At the office, the asterisk is our friend, disguising our passwords as we log onto desktops. At home, we hit it on our cordless telephones to redial a number, saving precious time.
But in professional sports, particularly baseball, the asterisk needs a lawyer. In short, it has come to symbolize everything wrong with the national pastime, from injected steroids to inflated statistics.
Despite baseball’s refusal to change recent records, it’s not going away.
As injured San Francisco slugger Barry Bonds approaches the home run record and as former bruiser Mark McGwire ducks questions about his past, asterisks will appear in newsprint more than Sunday underwear ads.
They will be addressed on radio and on television, appearing in ballparks across the land.
Already, “Add the asterisk” bumper stickers and “Asterisk Anti-Fan Club” T-shirts are popping up on the Internet.
And there’s James McCarthy, a 32-year-old Scottsdale, Ariz., resident who last year got ahead of the asterisk rush by making 450 T-shirts with “73” and an asterisk printed on the back, referring to the record number of home runs Bonds swatted in 2001.
“I knew a true baseball fan like me would find it funny, and I felt like it was a perfect match for spring training,” said McCarthy, who has sold more than 400 T-shirts. “I’ve considered following the Giants during the regular season, going city to city. I think it could be that lucrative.”
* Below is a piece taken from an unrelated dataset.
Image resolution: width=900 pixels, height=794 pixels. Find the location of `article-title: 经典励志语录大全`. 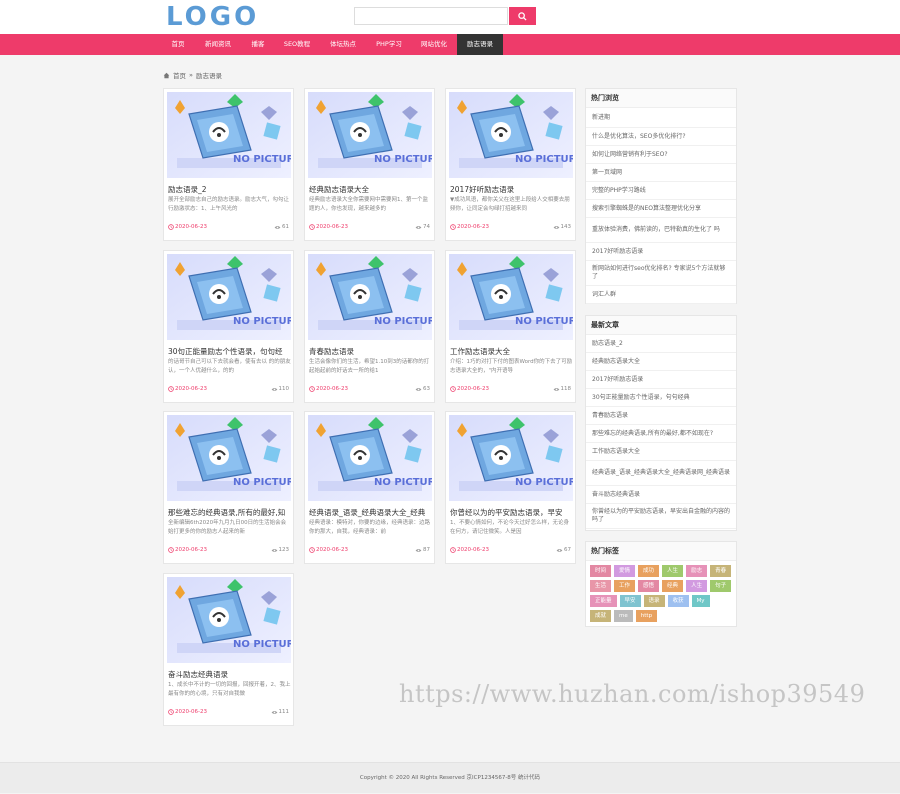

article-title: 经典励志语录大全 is located at coordinates (370, 190).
The asterisk wasn’t always such a moneymaker. It originated in feudal times, satisfying printers of family trees who needed a symbol to indicate date of birth. The original shape was six-armed, each arm like a teardrop shooting from the center.
Wikipedia, an online encyclopedia, lists 12 uses for the asterisk, most stemming from computer science, but the most common is the simple footnote, which reminds the public that, yes, something else is going on here, something you should know.
“The asterisk recognizes that all facts have contexts, that most knowledge is relative and that it, as a punctuation mark, will not settle for the failure to recognize this ambiguity,” said Robert Thompson, popular culture expert at Syracuse University.
In 1961, the asterisk attached itself like a flea to Roger Maris as he chased, and ultimately broke, Babe Ruth’s single-season home run record, since snapped in the steroids era by alleged users McGwire and Bonds.
According to reports, then-baseball commissioner Ford Frick placed an asterisk next to Maris’ record since he played a longer season than Ruth.
Truth is, the asterisk never existed. “It’s a myth,” said Gabriel Schechter, research associate at the National Baseball Hall of Fame and Museum.
Frick simply said there should be a distinction between the two records, one for a 154-game season, another for a 162-game season. Sportswriter Dick Young responded jokingly, “Maybe you should put an asterisk on the new record. Everybody does that when there’s a difference of opinion.”